:: Your objective ::
Please list every author whose texts are collected in the reader Being a Photograph, as named in the book presentation announcement below.

:: Page extract ::
Book Presentation and Artist Talk
Susanne Kriemann and Kyveli Mavrokordopoulou
Infos
Susanne Kriemann: Being a Photograph
Book presentation and artist talk
Susanne Kriemann and Kyveli Mavrokordopoulou
Saturday, 17.5.2025, 4 p.m.
Exhibition space Camera Austria
In English language
Free admission
In the scope of aktuelle kunst in graz – Gallery Days 2025
Intro
The exhibition Susanne Kriemann: Ray, Rock, Rowan (Being a Photograph) is accompanied by the reader Being a Photograph, published in the Edition Camera Austria.
Here, Susanne Kriemann proposes a shift in the understanding of photography from the noun “photograph” to an active form and focuses on photography as a figure of thought to engage with the idea of an animate language. Such a grammar of animacy could extend beyond plants and animals to rocks and places, leading to different ways of being in the world.
This reader, designed by James Langdon, assembles texts by authors who offer a further frame of reference for Susanne Kriemann’s work: Siobhan Angus, Bernadette Bensaude-Vincent, Zippora Elders, Daisy Hildyard, Bhanu Kapil, Kyveli Mavrokordopoulou, and Lisa Rosendahl.
On occasion of the book presentation, an artist talk between Susanne Kriemann and one of the authors of the publication, Kyveli Mavrokordopoulou, will take place at Camera Austria’s exhibition space.
Susanne Kriemann is an artist and a professor at the Karlsruhe University of Arts and Design (DE). Since 2010 she co-organizes ABA – AiR Berlin Alexanderplatz (DE) together with Aleksander Komarov. Her work has been exhibited internationally, including The Wattis Institute, San Francisco (US); Kunsthalle Wien, Vienna (AT); Stedelijk Museum Amsterdam (NL); C/O Berlin, and MK&G Hamburg (DE); at the 2nd Diriyah Biennial Riyadh (SA), the 11th Shanghai Biennial (CN), the 10th and 11th Gothenburg International Biennials (SE), the 2nd Karachi Biennale (PK), the 5th Moscow Biennial (RU) and the 5th Berlin Biennial. She has authored eighteen artist’s books since 1998.
Kyveli Mavrokordopoulou is an art historian and enviromental humanities scholar, currently a postdoctoral fellow, funded by the Dutch Research Council, and a lecturer at the Vrije Universiteit Amsterdam (NL). Her research centers on nuclear aesthetics and toxicity, material histories of art and the environment, feminist discourses, and antinuclear activism. She was the scientific advisor for the exhibition Atomic Age: Artists Put to the Test of History (2024–25) at Musée d’art moderne, Paris (FR), and earned her PhD from the École des hautes études en sciences sociales, Paris (2021).

:: Dataset records ::

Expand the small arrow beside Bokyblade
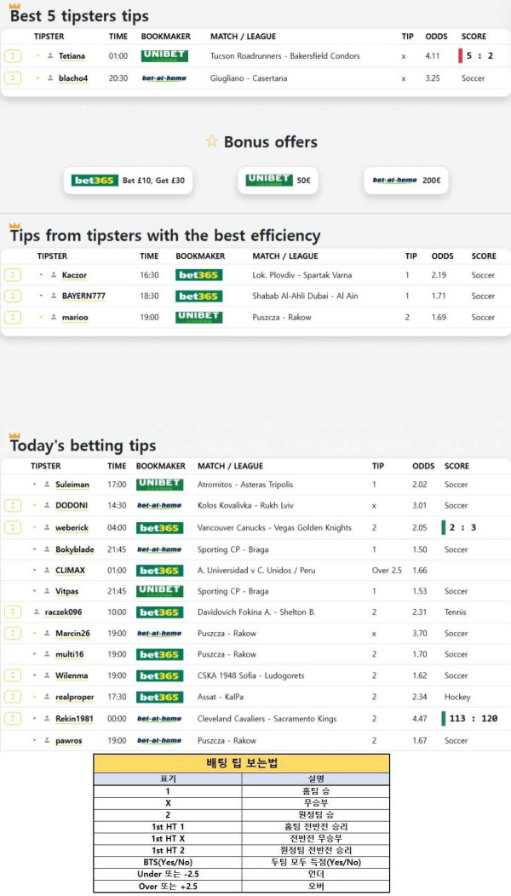This screenshot has width=511, height=896. pos(35,549)
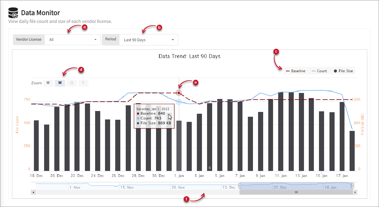This screenshot has width=379, height=207.
Task: Select the Y yearly zoom option
Action: (83, 83)
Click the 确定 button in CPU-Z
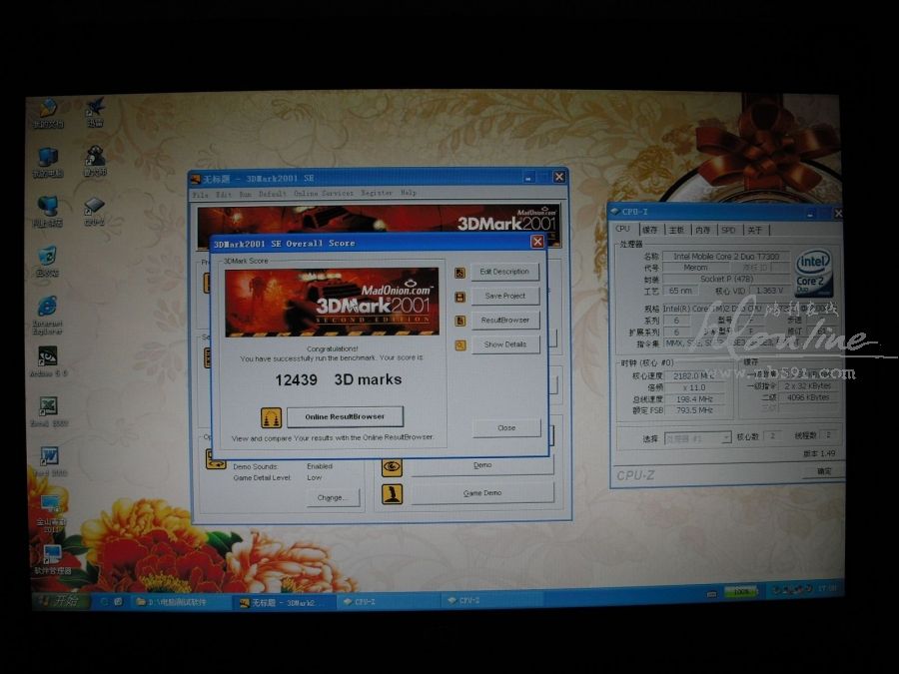 (x=824, y=471)
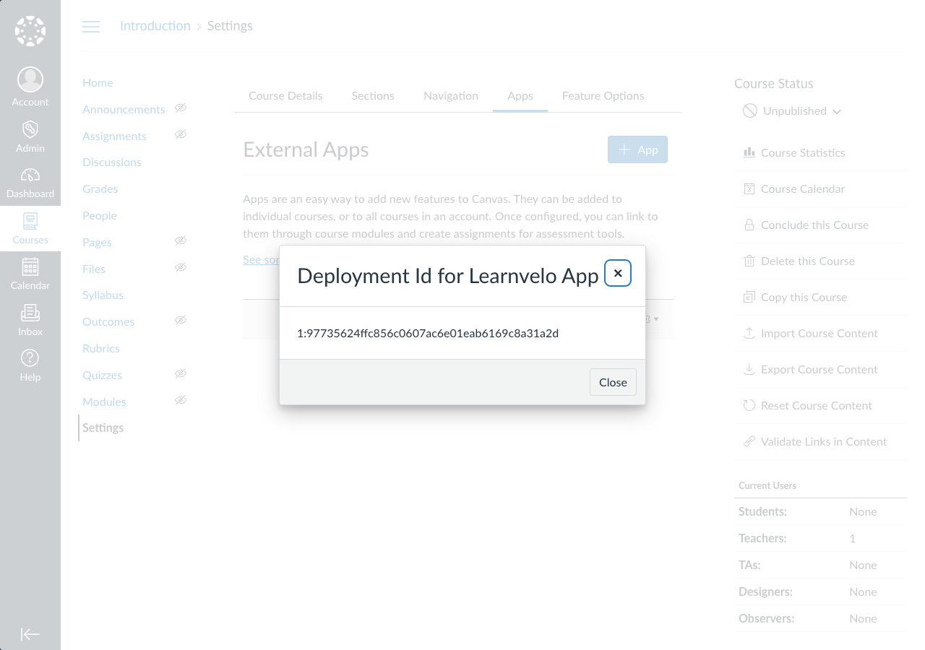Open the Account panel from the sidebar
The height and width of the screenshot is (650, 925).
30,79
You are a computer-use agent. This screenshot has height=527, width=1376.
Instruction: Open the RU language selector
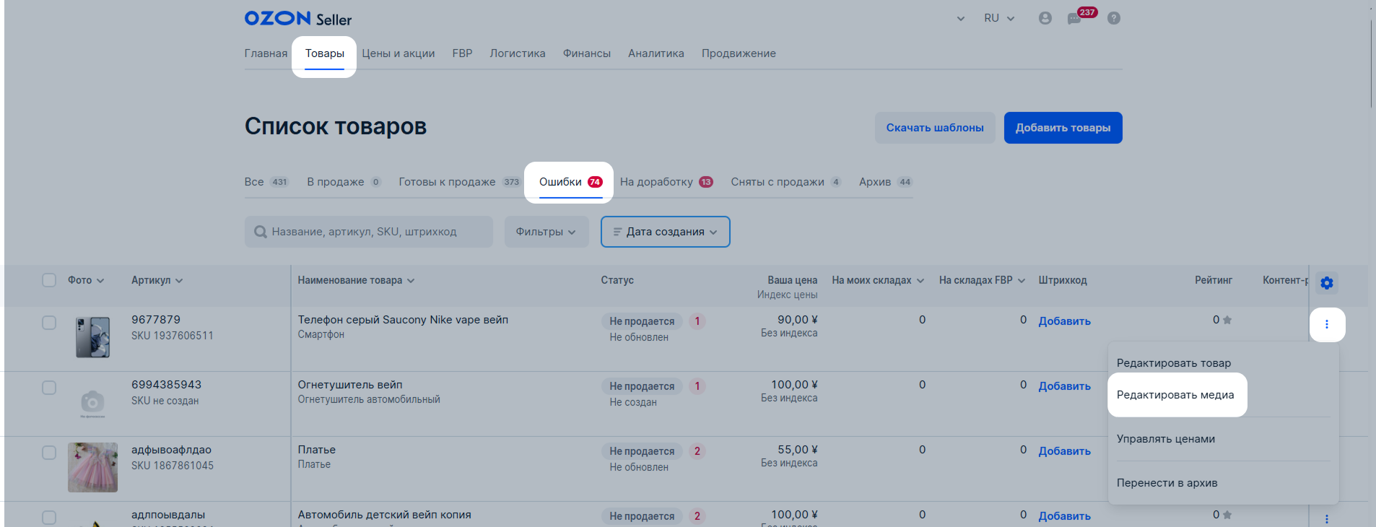(x=998, y=19)
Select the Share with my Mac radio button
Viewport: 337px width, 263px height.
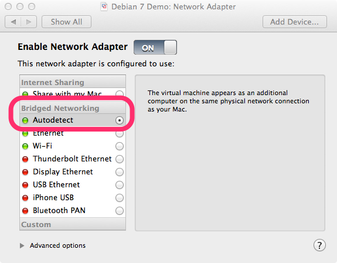coord(120,94)
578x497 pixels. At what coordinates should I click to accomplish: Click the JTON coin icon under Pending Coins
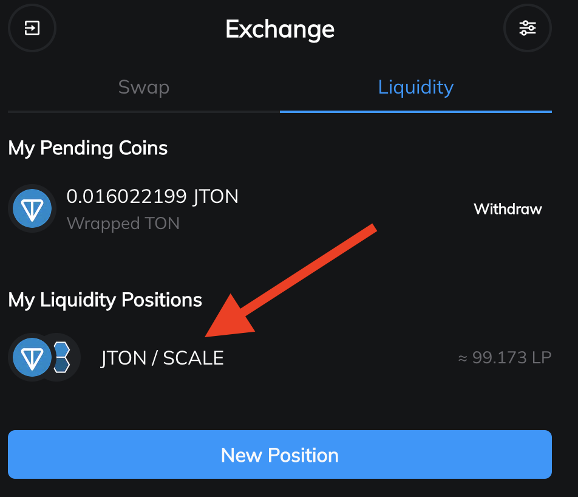click(32, 208)
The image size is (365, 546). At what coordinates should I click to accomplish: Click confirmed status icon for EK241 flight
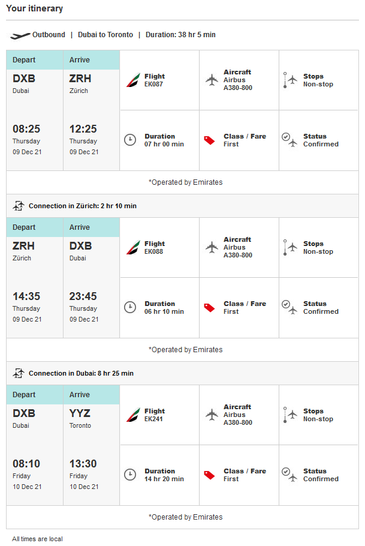coord(289,475)
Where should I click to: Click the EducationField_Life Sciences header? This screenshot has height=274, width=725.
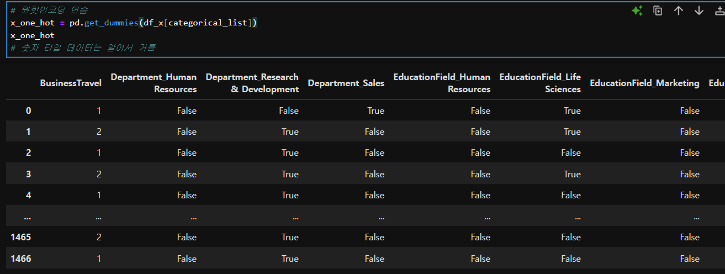point(540,83)
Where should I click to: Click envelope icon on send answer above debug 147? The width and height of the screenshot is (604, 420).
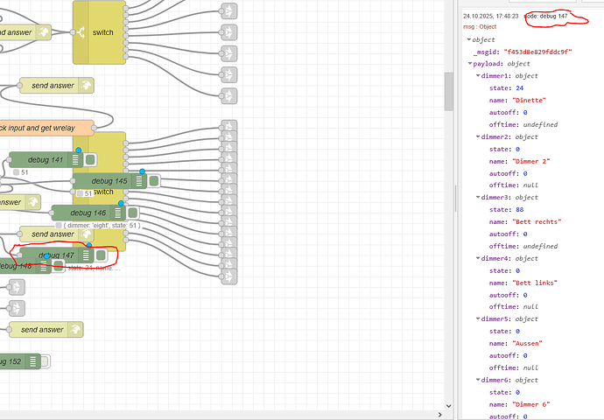coord(85,235)
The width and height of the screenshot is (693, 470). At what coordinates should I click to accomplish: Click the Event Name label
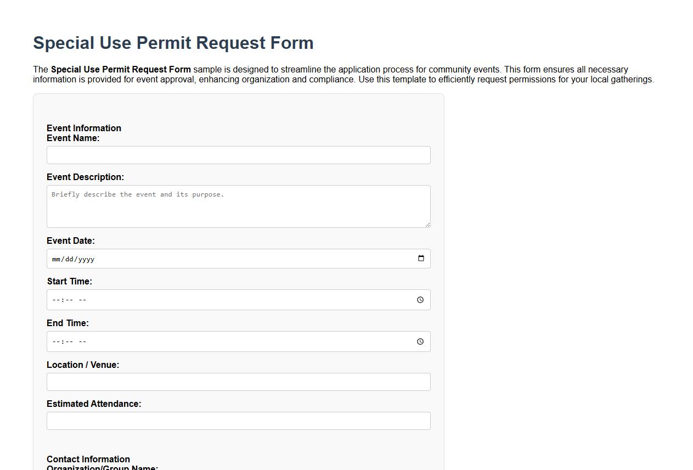(73, 138)
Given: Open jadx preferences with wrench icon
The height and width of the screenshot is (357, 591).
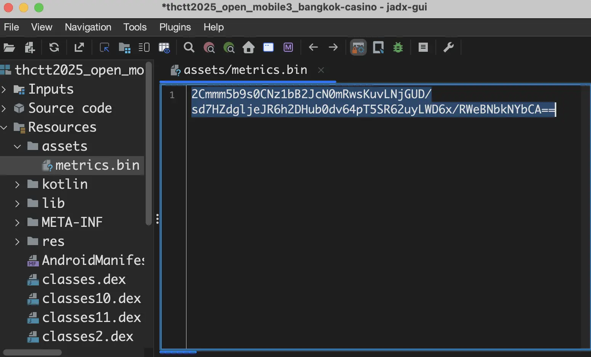Looking at the screenshot, I should coord(449,47).
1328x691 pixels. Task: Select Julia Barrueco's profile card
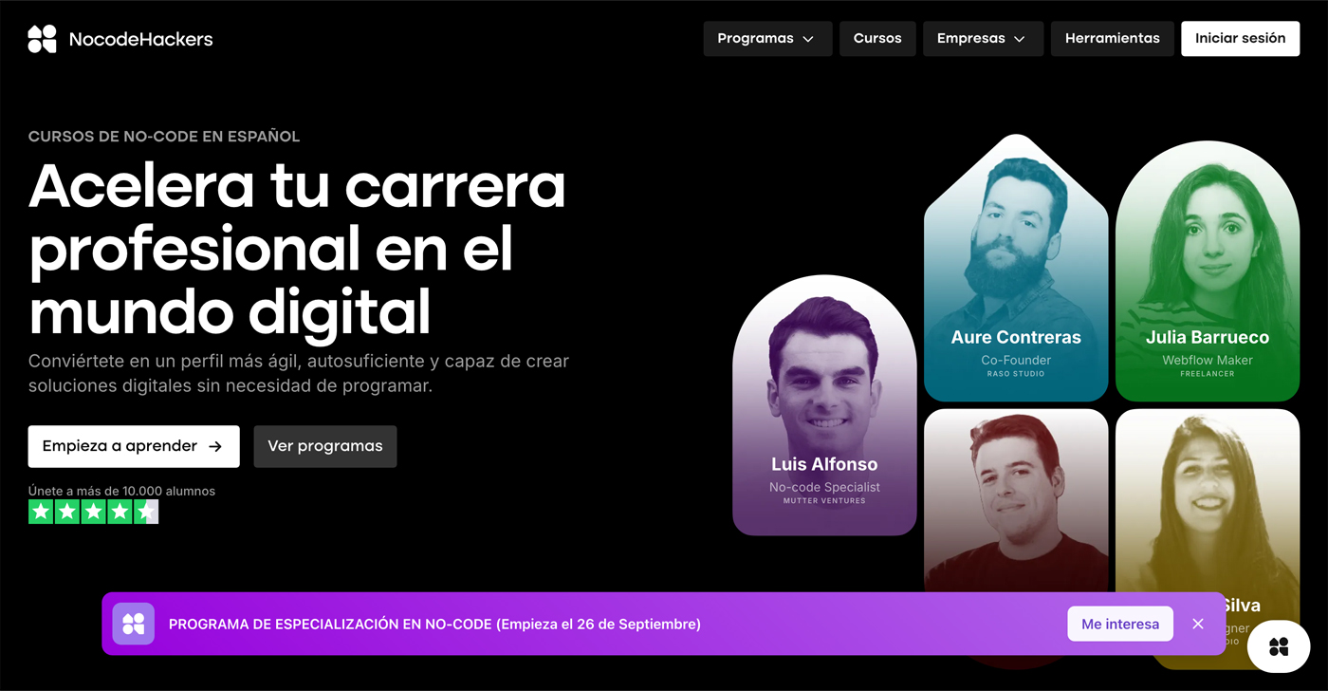tap(1208, 271)
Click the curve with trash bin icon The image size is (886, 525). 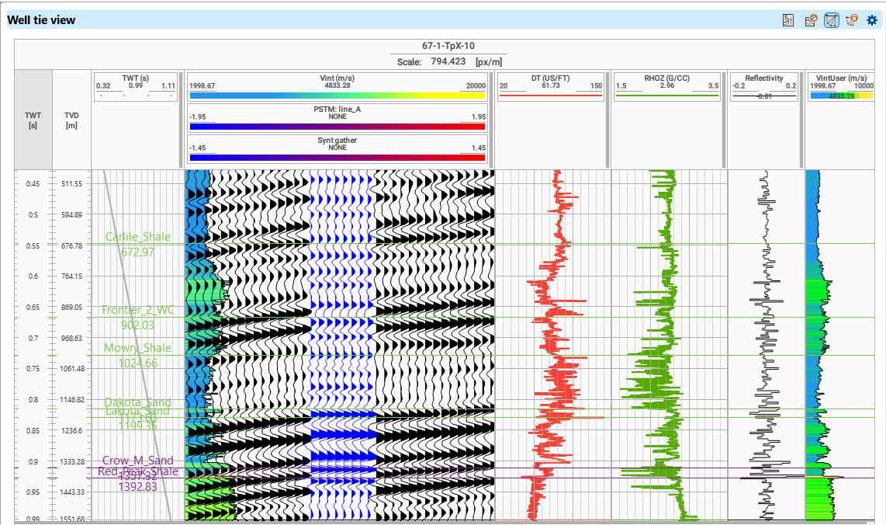pyautogui.click(x=851, y=20)
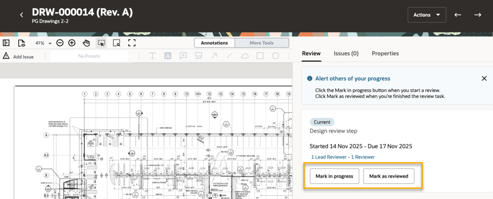The image size is (493, 199).
Task: Open the document view settings icon
Action: pyautogui.click(x=21, y=43)
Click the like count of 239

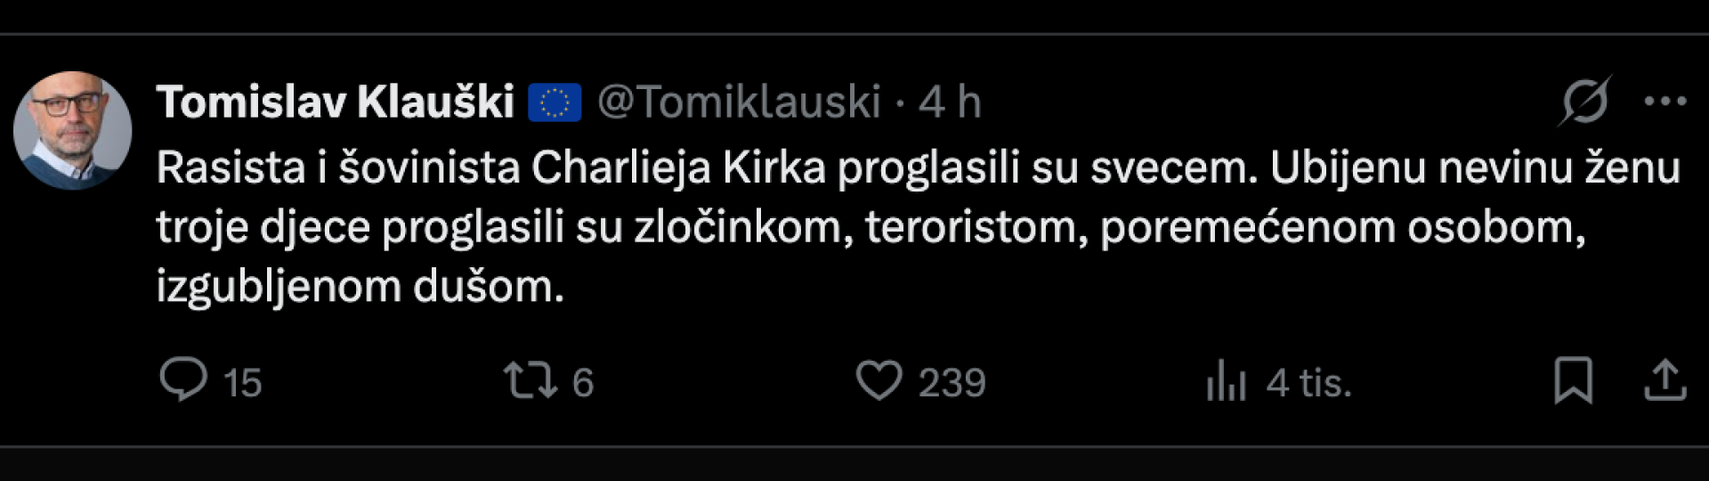[952, 383]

:: Task solution ::
Siobhan Angus, Bernadette Bensaude-Vincent, Zippora Elders, Daisy Hildyard, Bhanu Kapil, Kyveli Mavrokordopoulou, Lisa Rosendahl